Neither the TCP twitter account nor their website been seen any activity since December 2014. Better news is that over one hundred thousand texts have been uploaded to 18th Connect, through which the OCR can be corrected, whereupon the text will be made freely available. But this is going to be a long and painstaking task, reliant on volunteers with the patience to go through large volumes line by line. I seriously doubt anyone will get through the 500-odd pages of mind-numbing legalese contained in a single volume of Statutes At Large.

There are other problems to be aware of. With multiple repositories, and without a cannonical set, co-ordinating corrections and additions is going to be very difficult. Consequently, citation becomes more important and more difficult. The arbitrary division into EEBO, ECCO and Navigations collections is problematic, especially as there may be different versions of the same texts. This is to a considerable extent a consequence of different private companies digitizing the material, and as such not one with an intellectual grounding. (Evans seems entirely self-contained, but I could be wrong about that.)

Taken together, these are obstacles to building community resources around the texts. The reason for my interest in these texts is that I have my own personal itches to scratch, most immediately as to how debt was discussed in the eighteenth century. To use these corpuses for such an investigation requires a considerable amount of preparatory work, that takes time and effort, and can be a discouraging prospect. A community can ameliorate this to some extent.

In due course, I will follow this post up with a survey of the ways these texts can be manipulated, the tools that can be applied to them, and – a long way off yet! – what can be found through them of debt in the long eighteenth century.

As an addendum, some other sources of digitized English early modern and 18th century printed works, which may hold items not openly available, or not even within the EEBO and ECCO collections at all.

Google Books, Hathi Trust and the Internet Archive are the obvious first ports of call, but are bedeviled by poor OCR, lousy metadata and, for Google and Hathi, access problems.

English Broadside Ballad Archive is a magnificent collection of printed songs.

Project Gutenberg has some pre-1800 texts, some of which are post-1800 editions. It can be found on Github, courtesy of Gitenberg. As yet, I haven’t found a way of extracting those texts from the collection.

The Wellcome Library has a large digital collection of medical, in the widest sense, materials, including eighteenth century texts.

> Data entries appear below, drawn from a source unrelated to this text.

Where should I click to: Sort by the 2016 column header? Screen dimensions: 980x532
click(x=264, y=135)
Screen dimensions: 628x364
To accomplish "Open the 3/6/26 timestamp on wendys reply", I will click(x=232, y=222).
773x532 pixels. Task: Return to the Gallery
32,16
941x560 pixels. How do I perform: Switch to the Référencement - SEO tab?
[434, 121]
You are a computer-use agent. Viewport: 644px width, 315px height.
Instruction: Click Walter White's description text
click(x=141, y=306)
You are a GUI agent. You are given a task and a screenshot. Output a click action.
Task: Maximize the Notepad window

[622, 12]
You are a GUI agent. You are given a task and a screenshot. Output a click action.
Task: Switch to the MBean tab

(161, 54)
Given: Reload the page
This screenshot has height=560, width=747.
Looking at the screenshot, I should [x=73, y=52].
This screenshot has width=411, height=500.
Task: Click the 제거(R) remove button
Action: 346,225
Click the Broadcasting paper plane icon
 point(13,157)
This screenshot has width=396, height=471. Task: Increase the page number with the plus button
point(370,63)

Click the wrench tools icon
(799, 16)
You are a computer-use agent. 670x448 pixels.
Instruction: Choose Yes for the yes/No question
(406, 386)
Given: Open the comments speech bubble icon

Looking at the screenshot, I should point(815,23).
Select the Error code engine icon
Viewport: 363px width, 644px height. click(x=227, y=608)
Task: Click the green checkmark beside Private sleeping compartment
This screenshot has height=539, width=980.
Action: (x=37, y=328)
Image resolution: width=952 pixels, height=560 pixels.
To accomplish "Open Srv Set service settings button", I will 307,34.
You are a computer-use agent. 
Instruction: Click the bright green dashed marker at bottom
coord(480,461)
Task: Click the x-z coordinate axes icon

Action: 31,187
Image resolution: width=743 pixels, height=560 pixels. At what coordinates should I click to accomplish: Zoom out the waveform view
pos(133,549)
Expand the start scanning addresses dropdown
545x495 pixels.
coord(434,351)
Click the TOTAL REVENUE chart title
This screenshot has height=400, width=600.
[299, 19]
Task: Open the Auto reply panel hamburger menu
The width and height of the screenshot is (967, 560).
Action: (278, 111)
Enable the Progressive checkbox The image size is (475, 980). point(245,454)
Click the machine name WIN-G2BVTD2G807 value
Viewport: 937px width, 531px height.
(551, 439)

Update: I have found some other early modern and eighteenth century text archives. The Lampeter Corpus contains 120 texts spanning 1640 to 1740. A complete run of the London Gazette is online and searchable, notwithstanding the usual OCR problems. More ballads are available via the Bodleian.

I have also started collecting these texts together in a Github repository. Very much a work in progress, it so far has 4 sets: Lampeter, Evans, Navigations, and the original set of plain texts.